Sleep: Can You Actually Train Yourself To Get Less Of It?
With so much to do, and so little time to accomplish it, sleep can feel like a waste of a precious resource. Wouldn’t it be great if we could train our bodies to need less of it?
It is possible, some research has found. But it won’t work for everyone.
“There are far more people who would like to need less shut eye than who actually need less sleep,” says Dr. Daniel Buysse, professor of psychiatry at the University of Pittsburgh and a past president of the American Academy of Sleep Medicine. Though the amount of rest a person needs each night depends on their age and physical activity, most healthy adults should get between seven and nine hours each night. Many don’t hit that target: about one third of Americans get less than seven hours a night, according to the Centers for Disease Control and Prevention.

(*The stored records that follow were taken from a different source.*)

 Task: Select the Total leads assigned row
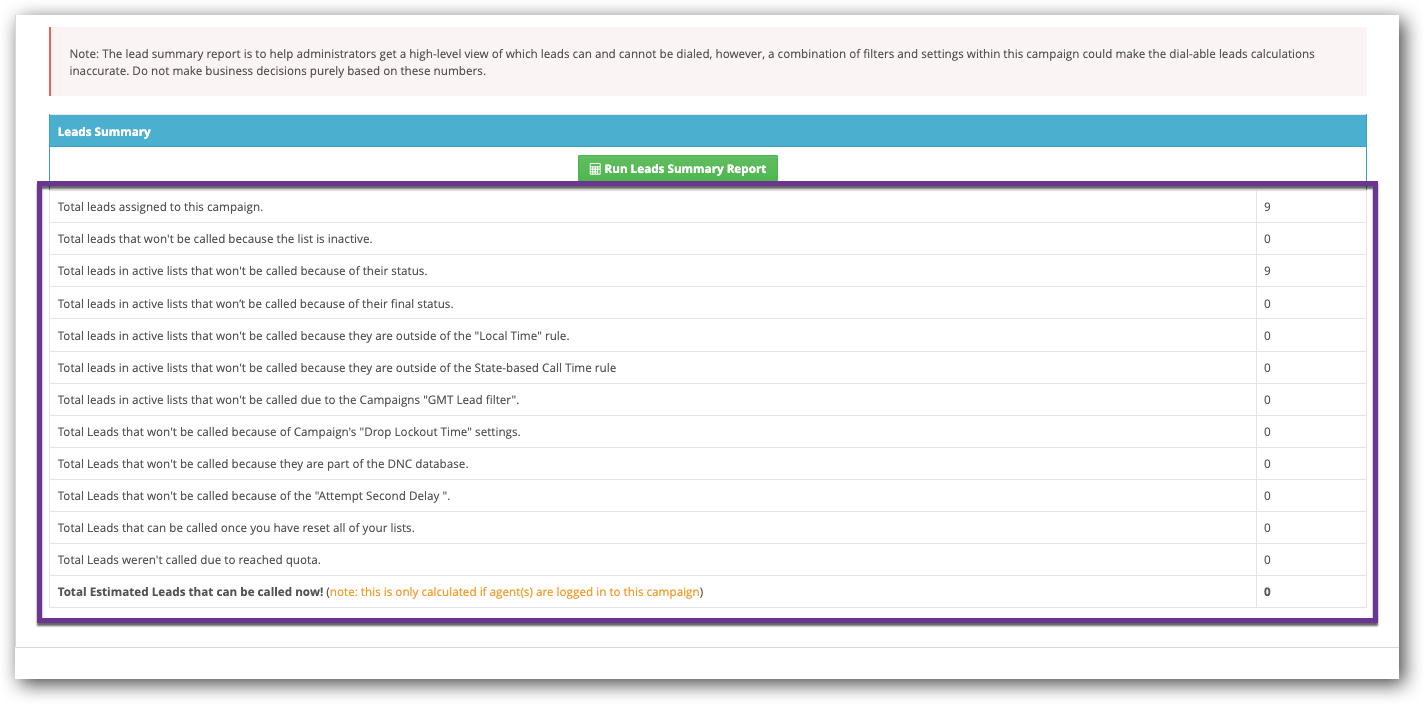[400, 206]
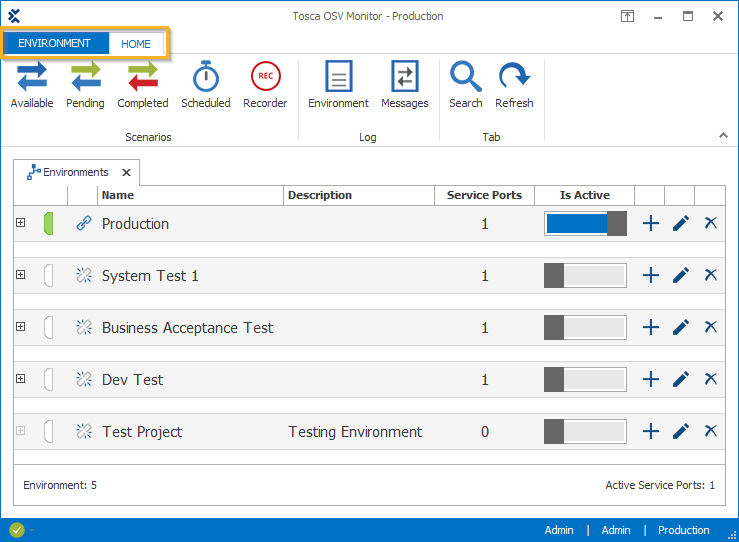Edit the Test Project environment
Image resolution: width=739 pixels, height=542 pixels.
pos(681,432)
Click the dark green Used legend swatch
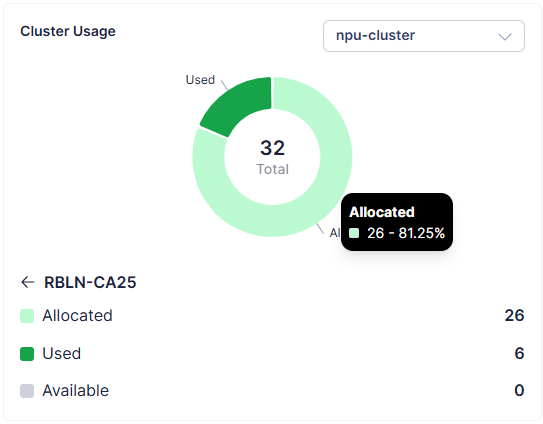The height and width of the screenshot is (424, 543). coord(27,354)
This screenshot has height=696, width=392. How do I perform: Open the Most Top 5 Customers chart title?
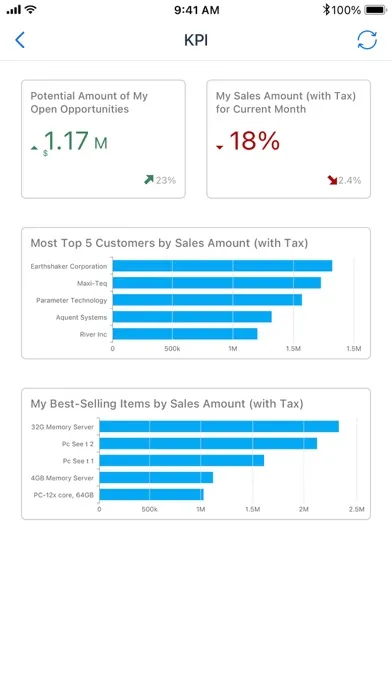tap(169, 243)
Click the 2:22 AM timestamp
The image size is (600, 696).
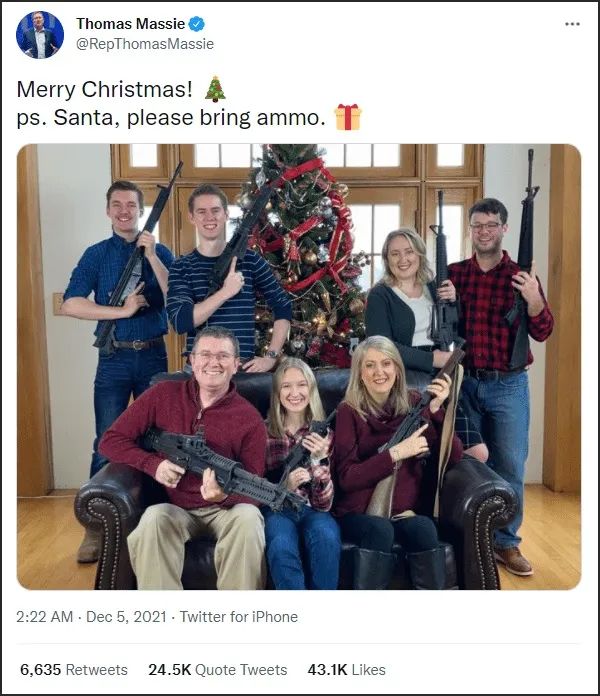coord(44,617)
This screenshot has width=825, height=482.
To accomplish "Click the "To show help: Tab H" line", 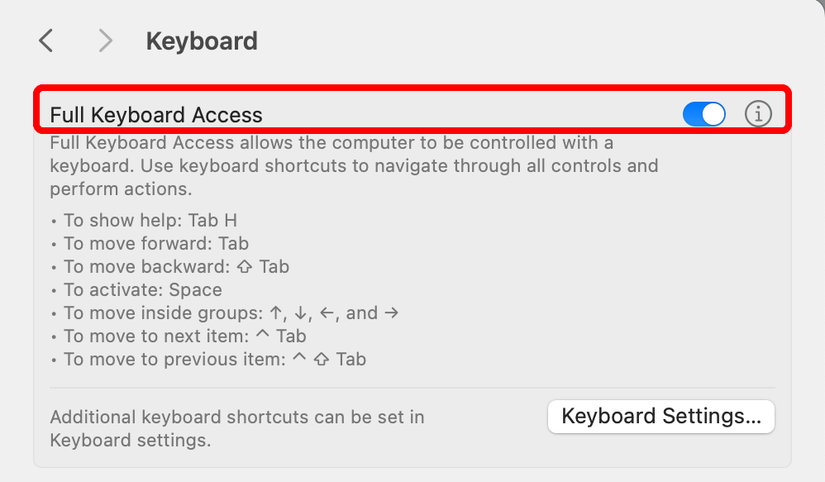I will (150, 220).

Sleep is vital for the brain and the body to function at their best, and when a person doesn’t get enough of it, their brain can’t repair or build new pathways, Buysse says. That makes it more difficult to retain information, engage in complex thinking and stay focused. Sleep deficiency has also been linked to physical health problems, such as obesity, high blood pressure and heart disease.
When you slash your resting hours, your body notices—even if you don’t. In one famous study, people cut down their rest to just six hours a night. Their cognitive performance and reaction times dropped as much as they did in people who went two full nights without sleep, and their bodies didn’t adapt to the new sleep schedule, even though the short sleepers were mostly unaware of their poor performance.
“In some ways, sleep deprivation is like intoxication with alcohol,” Buysse says. “People routinely misjudge how impaired they are, and it’s been shown the same thing happens with insufficient sleep.”